As 'nosmt' has become popular recently, the proper solution for X86 is to
enforce HOTPLUG_CPU when SMP is enabled.

Thanks,

	tglx
----
 arch/x86/Kconfig |    8 +-------
 kernel/cpu.c     |   20 ++++++++++++++++++--
 2 files changed, 19 insertions(+), 9 deletions(-)




^ permalink raw reply	[flat|nested] 7+ messages in thread

* [patch 1/2] cpu/hotplug: Prevent crash when CPU bringup fails on CONFIG_HOTPLUG_CPU=n
  2019-03-26 16:36 [patch 0/2] cpu/hotplug: Prevent damage with SMP=y and HOTPLUG_CPU=n Thomas Gleixner
@ 2019-03-26 16:36 ` Thomas Gleixner
  2019-03-27  1:12   ` Greg KH
  2019-03-28 12:38   ` [tip:smp/urgent] " tip-bot for Thomas Gleixner
  2019-03-26 16:36 ` [patch 2/2] x86/smp: Enforce CONFIG_HOTPLUG_CPU when SMP=y Thomas Gleixner
  1 sibling, 2 replies; 7+ messages in thread
From: Thomas Gleixner @ 2019-03-26 16:36 UTC (permalink / raw)
  To: LKML
  Cc: Tianyu Lan, Konrad Wilk, Josh Poimboeuf, Mukesh Ojha,
	Peter Zijlstra, Jiri Kosina, Rik van Riel, Andy Lutomirski,
	Micheal Kelley, K. Y. Srinivasan, Greg KH, Linus Torvalds,
	Borislav Petkov, x86

Tianyu reported a crash in a CPU hotplug teardown callback when booting a
kernel which has CONFIG_HOTPLUG_CPU disabled with the 'nosmt' boot
parameter.

It turns out that the SMP=y CONFIG_HOTPLUG_CPU=n case has been broken
forever in case that a bringup callback fails. Unfortunately this issue was
not recognized when the CPU hotplug code was reworked, so the shortcoming
just stayed in place.

When a bringup callback fails, the CPU hotplug code rolls back the
operation and takes the CPU offline.

The 'nosmt' command line argument uses a bringup failure to abort the
bringup of SMT sibling CPUs. This partial bringup is required due to the
MCE misdesign on Intel CPUs.

With CONFIG_HOTPLUG_CPU=y the rollback works perfectly fine, but
CONFIG_HOTPLUG_CPU=n lacks essential mechanisms to exercise the low level
teardown of a CPU including the synchronizations in various facilities like
RCU, NOHZ and others.

As a consequence the teardown callbacks which must be executed on the
outgoing CPU within stop machine with interrupts disabled are executed on
the control CPU in interrupt enabled and preemptible context causing the
kernel to crash and burn. The pre state machine code has a different
failure mode which is more subtle and resulting in a less obvious use after
free crash because the control side frees resources which are still in use
by the undead CPU.

But this is not a x86 only problem. Any architecture which supports the
SMP=y HOTPLUG_CPU=n combination suffers from the same issue. It's just less
likely to be triggered because in 99.99999% of the cases all bringup
callbacks succeed.

The easy solution of making HOTPLUG_CPU mandatory for SMP is not working on
all architectures as the following architectures have either no hotplug
support at all or not all subarchitectures support it:

 alpha, arc, hexagon, openrisc, riscv, sparc (32bit), mips (partial).

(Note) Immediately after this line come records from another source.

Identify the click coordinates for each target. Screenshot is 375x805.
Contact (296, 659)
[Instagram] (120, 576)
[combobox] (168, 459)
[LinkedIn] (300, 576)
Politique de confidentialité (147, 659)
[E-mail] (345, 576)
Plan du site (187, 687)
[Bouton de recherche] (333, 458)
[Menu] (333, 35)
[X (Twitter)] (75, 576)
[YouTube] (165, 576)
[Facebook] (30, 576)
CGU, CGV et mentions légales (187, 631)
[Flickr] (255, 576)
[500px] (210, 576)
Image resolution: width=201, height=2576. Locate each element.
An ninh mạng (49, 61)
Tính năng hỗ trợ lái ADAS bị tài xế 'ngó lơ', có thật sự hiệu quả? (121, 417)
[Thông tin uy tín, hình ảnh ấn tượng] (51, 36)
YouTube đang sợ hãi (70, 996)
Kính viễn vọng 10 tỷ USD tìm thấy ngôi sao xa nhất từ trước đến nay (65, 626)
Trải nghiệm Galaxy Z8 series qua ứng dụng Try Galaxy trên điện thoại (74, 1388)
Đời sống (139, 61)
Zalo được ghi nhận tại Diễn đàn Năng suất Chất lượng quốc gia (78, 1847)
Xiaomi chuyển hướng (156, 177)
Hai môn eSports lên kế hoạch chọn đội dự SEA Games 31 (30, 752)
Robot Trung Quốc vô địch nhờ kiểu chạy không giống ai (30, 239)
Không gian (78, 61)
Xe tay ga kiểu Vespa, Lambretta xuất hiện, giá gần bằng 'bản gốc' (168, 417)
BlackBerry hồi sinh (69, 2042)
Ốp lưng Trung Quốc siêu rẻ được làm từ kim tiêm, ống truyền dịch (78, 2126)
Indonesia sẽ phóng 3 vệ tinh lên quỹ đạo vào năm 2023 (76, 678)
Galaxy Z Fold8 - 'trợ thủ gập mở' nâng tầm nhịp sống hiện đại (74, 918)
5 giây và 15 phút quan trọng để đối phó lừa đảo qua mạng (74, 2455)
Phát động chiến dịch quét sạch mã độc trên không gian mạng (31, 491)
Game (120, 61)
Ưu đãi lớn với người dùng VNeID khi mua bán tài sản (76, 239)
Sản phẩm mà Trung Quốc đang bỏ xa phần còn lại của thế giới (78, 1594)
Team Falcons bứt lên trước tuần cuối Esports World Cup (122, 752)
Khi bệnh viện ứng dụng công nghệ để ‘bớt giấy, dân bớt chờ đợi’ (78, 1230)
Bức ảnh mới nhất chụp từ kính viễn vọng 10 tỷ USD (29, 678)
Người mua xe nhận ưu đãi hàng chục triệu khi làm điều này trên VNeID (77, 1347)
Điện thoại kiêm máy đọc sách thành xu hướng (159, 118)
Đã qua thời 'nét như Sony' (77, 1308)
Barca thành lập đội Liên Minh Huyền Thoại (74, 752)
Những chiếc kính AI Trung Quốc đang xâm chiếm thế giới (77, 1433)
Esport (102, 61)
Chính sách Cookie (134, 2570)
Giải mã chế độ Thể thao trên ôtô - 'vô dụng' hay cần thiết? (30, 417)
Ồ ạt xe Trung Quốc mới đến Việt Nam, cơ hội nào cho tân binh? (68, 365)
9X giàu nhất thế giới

Crashing the kernel in such a situation is not an acceptable state
either.

Implement a minimal rollback variant by limiting the teardown to the point
where all regular teardown callbacks have been invoked and leave the CPU in
the 'dead' idle state. This has the following consequences:

 - the CPU is brought down to the point where the stop_machine takedown
   would happen.

 - the CPU stays there forever and is idle

 - The CPU is cleared in the CPU active mask, but not in the CPU online
   mask which is a legit state.

 - Interrupts are not forced away from the CPU

 - All facilities which only look at online mask would still see it, but
   that is the case during normal hotplug/unplug operations as well. It's
   just a (way) longer time frame.

This will expose issues, which haven't been exposed before or only seldom,
because now the normally transient state of being non active but online is
a permanent state. In testing this exposed already an issue vs. work queues
where the vmstat code schedules work on the almost dead CPU which ends up
in an unbound workqueue and triggers 'preemtible context' warnings. This is
not a problem of this change, it merily exposes an already existing issue.
Still this is better than crashing fully without a chance to debug it.

This is mainly thought as workaround for those architectures which do not
support HOTPLUG_CPU. All others should enforce HOTPLUG_CPU for SMP.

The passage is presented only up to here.